Exercise instructions:
Will you transcribe all the entries word for word, skipping the pictures they hold?

Data for this task:
↓↓↓

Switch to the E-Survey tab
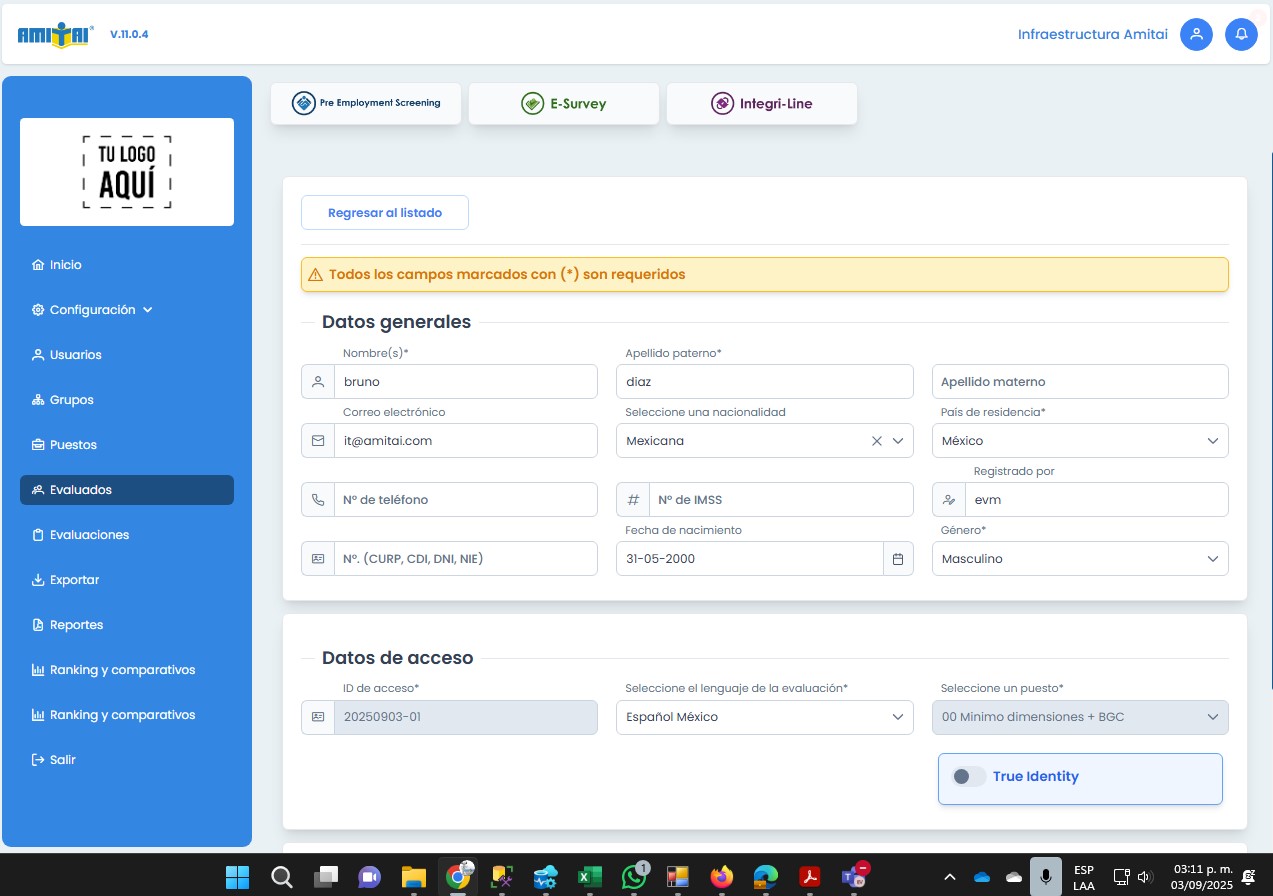 tap(564, 103)
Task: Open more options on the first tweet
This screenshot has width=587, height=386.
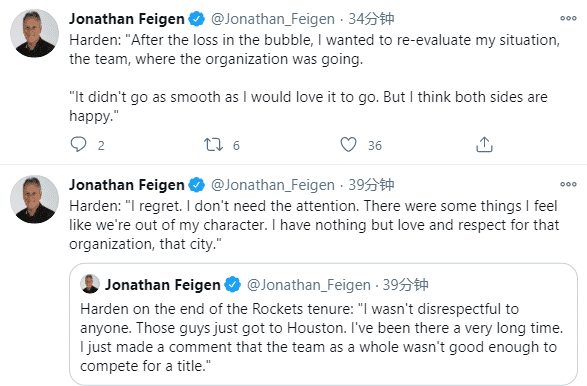Action: tap(568, 18)
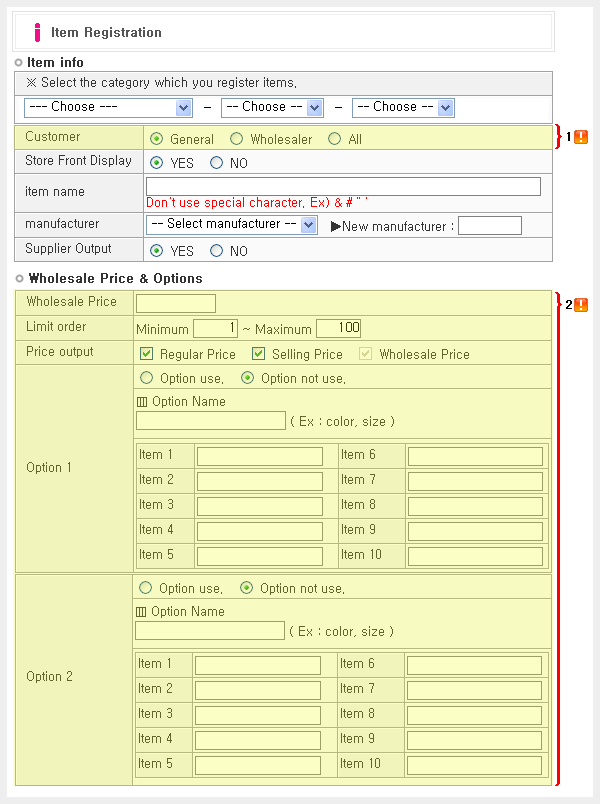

↑↑↑

Reply to the task:
Switch to the E-Survey tab
 tap(564, 103)
Task: Open more options on the first tweet
This screenshot has width=587, height=386.
Action: tap(568, 18)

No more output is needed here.